What the task asks:
Go through the listing below. Copy each line that has the string "computer".

Data supplied:
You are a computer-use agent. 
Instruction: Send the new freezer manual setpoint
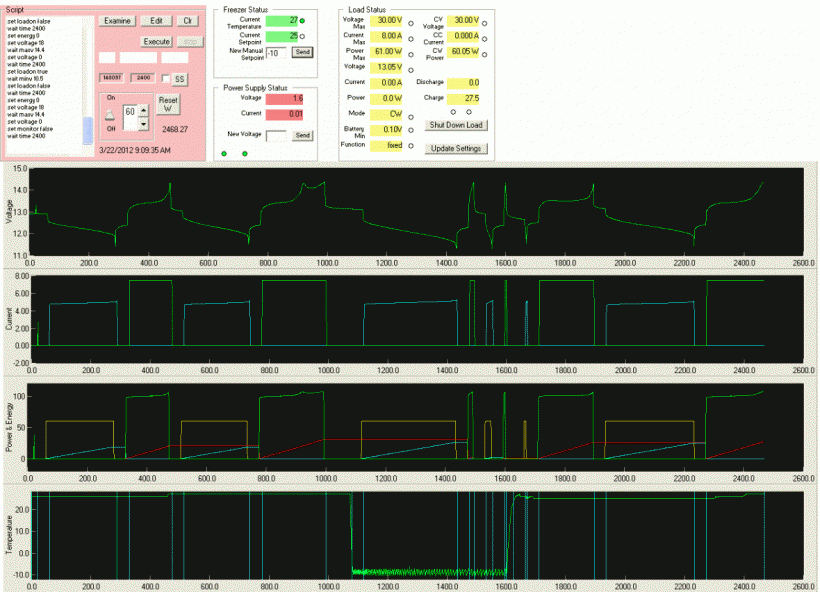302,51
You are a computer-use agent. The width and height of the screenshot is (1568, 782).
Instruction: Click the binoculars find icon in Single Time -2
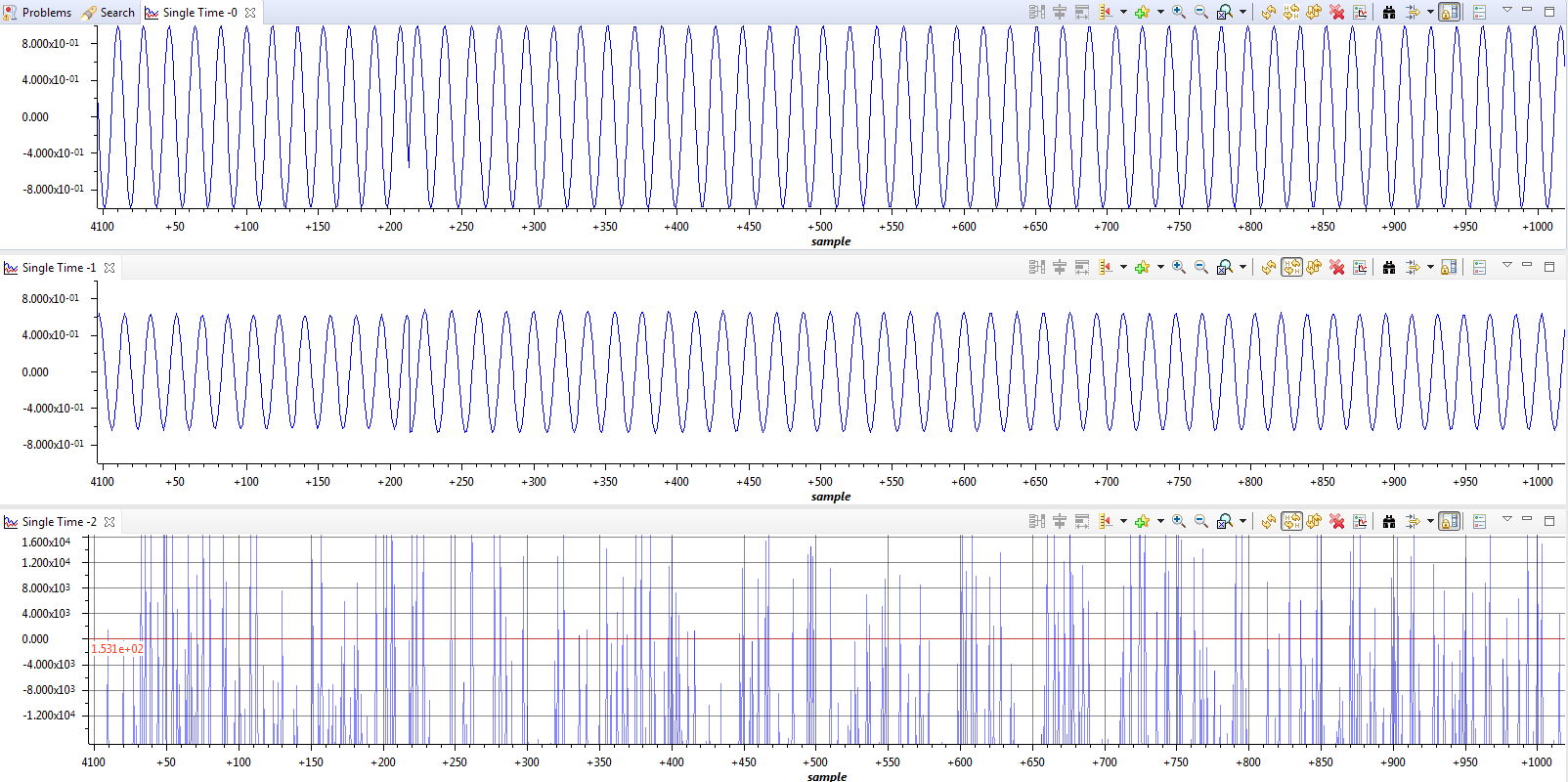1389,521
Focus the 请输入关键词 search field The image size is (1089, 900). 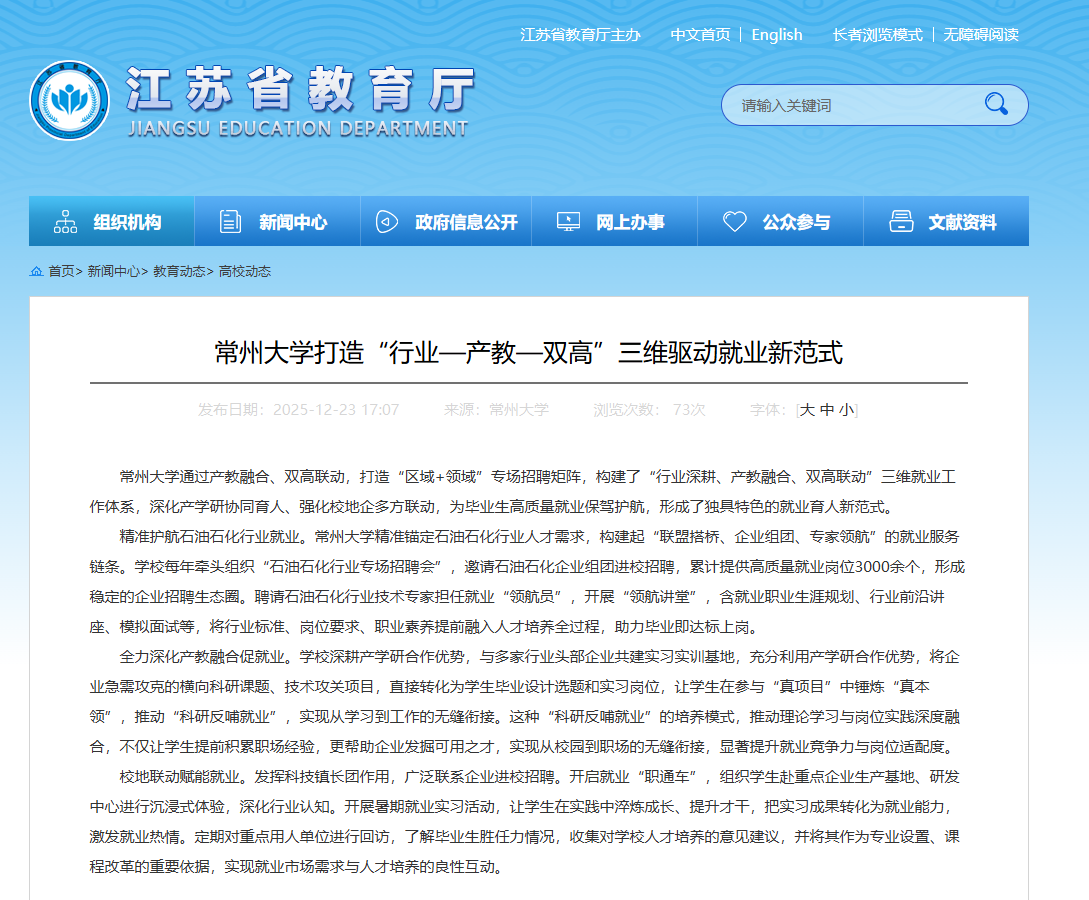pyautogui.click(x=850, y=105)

---

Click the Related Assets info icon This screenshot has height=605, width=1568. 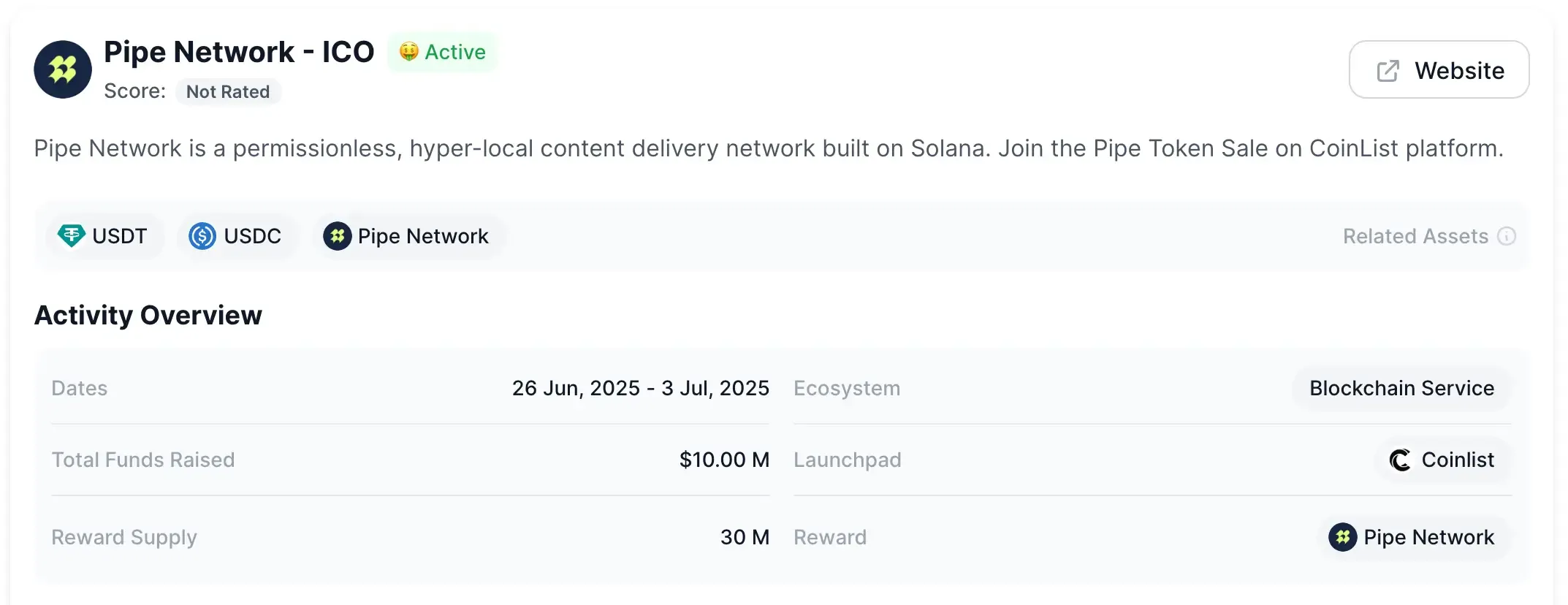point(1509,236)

Solution to this exercise:
You are a computer-use agent. 
You are a computer-use agent. The width and height of the screenshot is (1568, 782).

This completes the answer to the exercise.